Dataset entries
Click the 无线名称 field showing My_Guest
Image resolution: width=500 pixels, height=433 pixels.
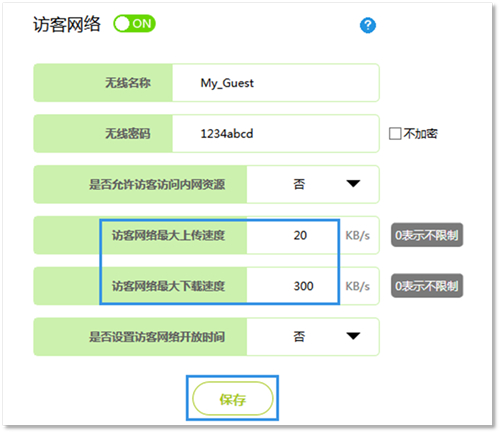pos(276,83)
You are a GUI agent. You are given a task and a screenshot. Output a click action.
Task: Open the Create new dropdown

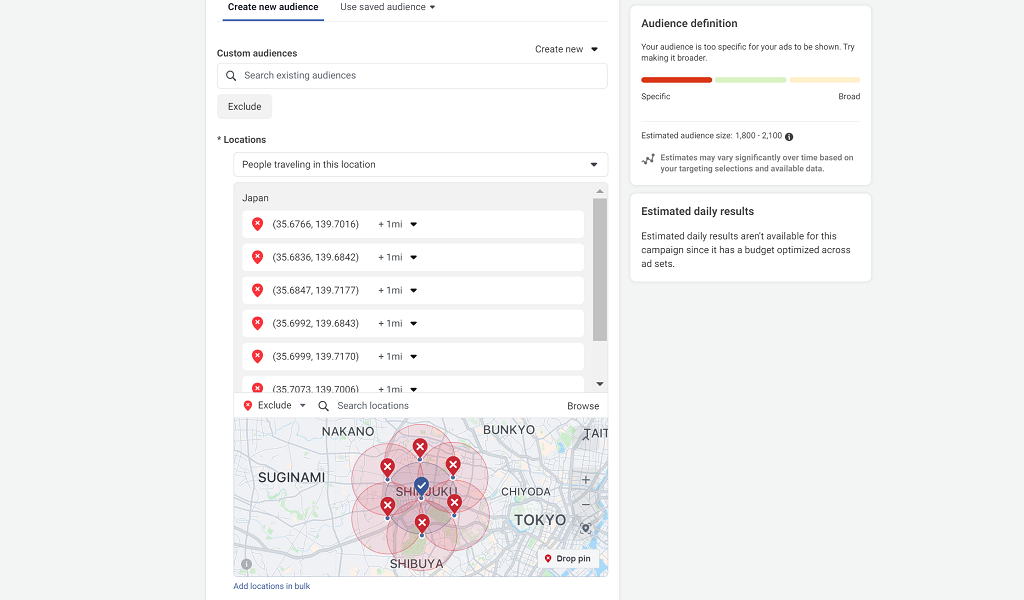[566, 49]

## What to do
The job here is to write out the records exactly, pictures excluded.

## Answer to the exercise
Click the 无线名称 field showing My_Guest
Image resolution: width=500 pixels, height=433 pixels.
pos(276,83)
You are a GUI agent. You are given a task and a screenshot. Output a click action.
Task: Open the Create new dropdown

[566, 49]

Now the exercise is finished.